Why Cursor and Claude Code specifically ship this bug

Ask the agent to "handle Stripe subscription events." It writes a webhook endpoint. The signature is correct. It parses the event, logs it, returns Response.json({ ok: true }, { status: 200 }). Every linter passes. Every type check passes. The agent says done.

What's missing is the part that changes your system. The customer.subscription.created case isn't wired to mark the user as paid. The customer.subscription.deleted case isn't wired to revoke access. Cursor and Claude Code both tend to write the skeleton of an event handler and leave the actual mutations as implicit. The code reads like it works because the happy path of "receive event" works. The sad path is that nothing happens to your database after.

I've shipped this bug myself and caught it the weekend before launch. It's the kind of thing where you refresh your Stripe dashboard, see three successful events, and think "great, we're live." Then you open the database and realize the three test subscriptions are all still marked as free.

A human reviewer would catch it. A first-time SaaS founder wouldn't. By the time you notice, you have paying customers with wrong access levels and a Stripe dashboard that insists everything is fine.

The 15-minute test

Not a security audit. The minimum you owe your first paying user.

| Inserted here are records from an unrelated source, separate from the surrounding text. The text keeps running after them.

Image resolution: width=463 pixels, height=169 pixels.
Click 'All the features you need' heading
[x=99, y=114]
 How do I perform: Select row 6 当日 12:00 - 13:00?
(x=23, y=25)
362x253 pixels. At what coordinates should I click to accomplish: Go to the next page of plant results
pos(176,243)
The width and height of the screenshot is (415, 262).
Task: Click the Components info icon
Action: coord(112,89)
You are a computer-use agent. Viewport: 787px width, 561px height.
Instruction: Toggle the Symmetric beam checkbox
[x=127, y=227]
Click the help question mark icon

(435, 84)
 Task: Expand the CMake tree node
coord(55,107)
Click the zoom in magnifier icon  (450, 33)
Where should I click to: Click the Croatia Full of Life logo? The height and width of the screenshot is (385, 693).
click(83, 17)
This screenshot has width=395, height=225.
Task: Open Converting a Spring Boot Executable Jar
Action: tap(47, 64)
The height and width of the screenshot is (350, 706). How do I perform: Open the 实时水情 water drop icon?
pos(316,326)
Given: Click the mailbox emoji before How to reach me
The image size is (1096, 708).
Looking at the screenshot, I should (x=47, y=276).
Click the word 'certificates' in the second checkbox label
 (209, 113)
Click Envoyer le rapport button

Install the Stripe CLI (brew install stripe/stripe-cli/stripe on Mac, or grab the binary for your OS). Log in with stripe login.

Forward events from Stripe test mode to your local endpoint:

stripe listen --forward-to localhost:3000/api/webhooks/stripe

Copy the signing secret it prints. Put it in your .env where your webhook expects it.

In a second terminal, trigger the four events that actually matter:

stripe trigger customer.subscription.created stripe trigger customer.subscription.updated stripe trigger customer.subscription.deleted stripe trigger invoice.payment_failed

After each one, open your database and look. Not your logs. Your database. Did the users table update? Did subscription_status change? Did the free/paid flag flip? If your handler returned 200 but the row didn't change, it's a dead handler.

Fifteen minutes. You now know whether your billing plumbing is wired up or just sitting there pretending.

What else goes wrong in the same shape

Stripe webhooks are the most expensive version of this bug. They aren't the only one.

A vibe-coded app writes the signup flow, returns a JWT, and never actually enforces row-level security on the is_paid column in Supabase. Users can update their own flag from the browser. One audit on r/vibecoding this month found this in multiple Lovable showcase apps that were open for any anonymous visitor to flip to paid.

Auth session revocation is another. User cancels, the handler logs the cancel, but the session token stays valid for the next 30 days. They keep using the paid feature until their JWT expires on its own schedule.

Email verification callbacks have the same shape. The verify handler returns 200, the email_verified column stays false, and the new user gets stuck in a password reset loop that never resolves.

What these all share is the handler having the correct signature and the correct response code, and the agent deciding that's done. The mutation step is where you need a human looking.

Where I'd hedge

If you've reviewed every webhook handler line by line, this isn't about you. The people who catch these bugs tend to be the ones who've already been burned once. The failure mode is specifically the first-time SaaS founder who trusts the agent's "done" signal more than they should. If that's you, the fifteen-minute test above is worth more than any pattern library you could read this weekend.

The fix on the agent side is simpler than it sounds. Next time you're writing a webhook with Claude Code or Cursor, ask it: "After handling this event, which database rows change? Show me the write." If the agent can't answer that without re-reading the code, the handler isn't done.

The one thing you can't vibe-code

Billing. A 20-year engineer on r/replit posted this month that they looked at their own 400 lines of Stripe integration and couldn't confidently explain half of it. That's the red flag. The rest of your app can be agent-written and iteratively fixed. Billing is where one silent bug means either chargebacks you can't dispute or a free tier that wasn't supposed to be free.

Ship the test before the first paid user. Not after.